My first map looked like my first map ought to look. The roads are far too wide, contributing to the strange X-shape from overhead. Still, it might be a cool concept for some type of town at a crossroads.



My next map I tried something a little differently. When it came time to divide the blocks of buildings to face the roads, I penciled in some of the main roads, just as a reminder of where the people were walking. I found that this created a more natural feel to my design of the city, and I think it shows. This one makes a bit more sense to me. And it looks a bit like a Fish Head.


Cities, or neighborhoods within cities today might be better off designed in such a way. A city looks nicer when citizens determine where buildings go based on their foot traffic. It's nice to walk everywhere, a city is for the people living in it, after all.

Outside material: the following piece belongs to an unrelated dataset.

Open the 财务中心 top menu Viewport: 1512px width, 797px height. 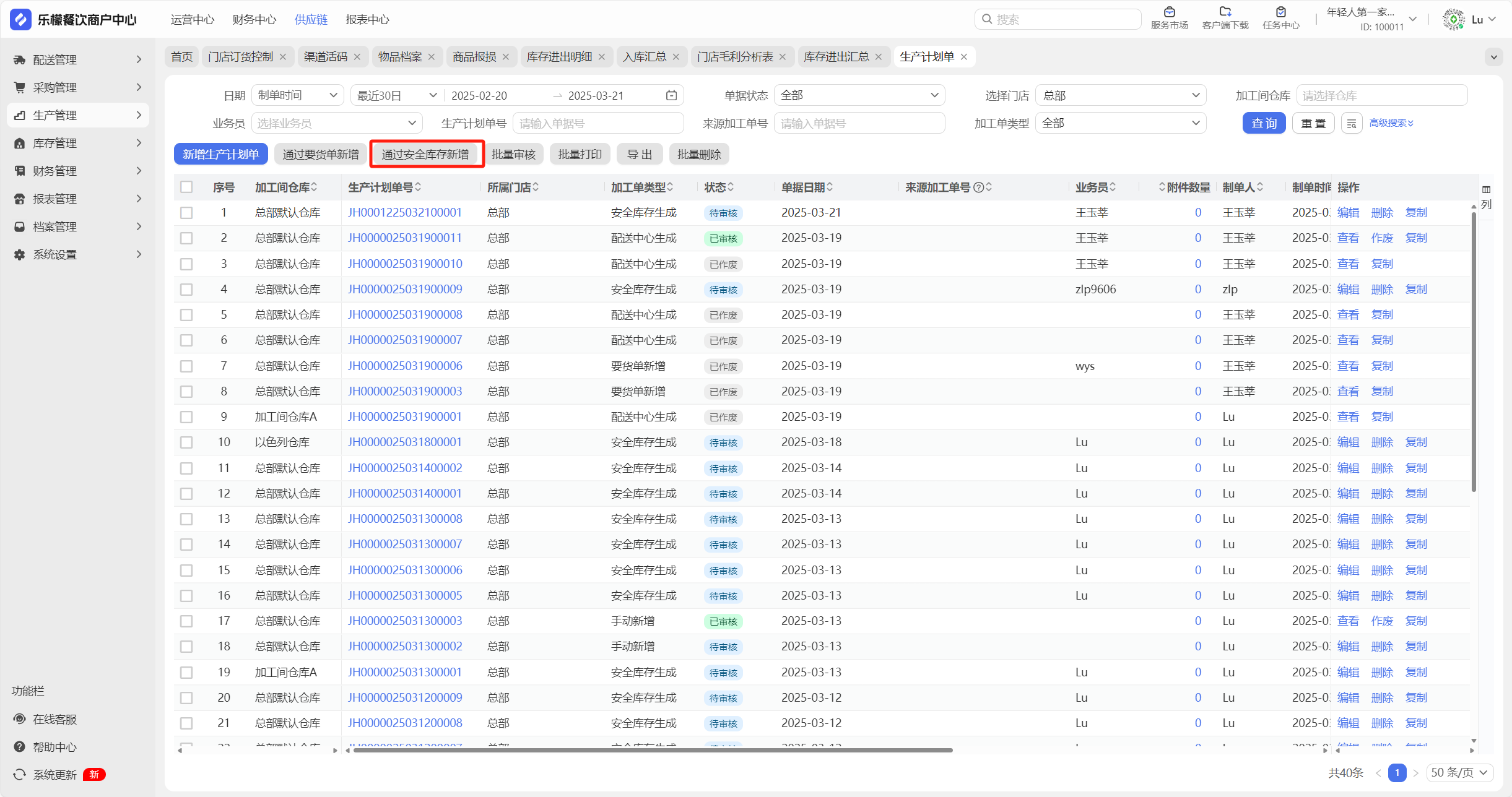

I'm looking forward to drawing more maps in the future. I've always enjoyed city-building games like Cities: Skylines and Lethis: Path of Progress, and to be honest I got the same sort of excitement making these pictures. Fish Head city might become the setting of my next Frances story. In it, he'll find himself investigating a crime. I was going to set it in Amherst, but I think it might be fun to develop Fish Head city more and figure out what all those buildings do.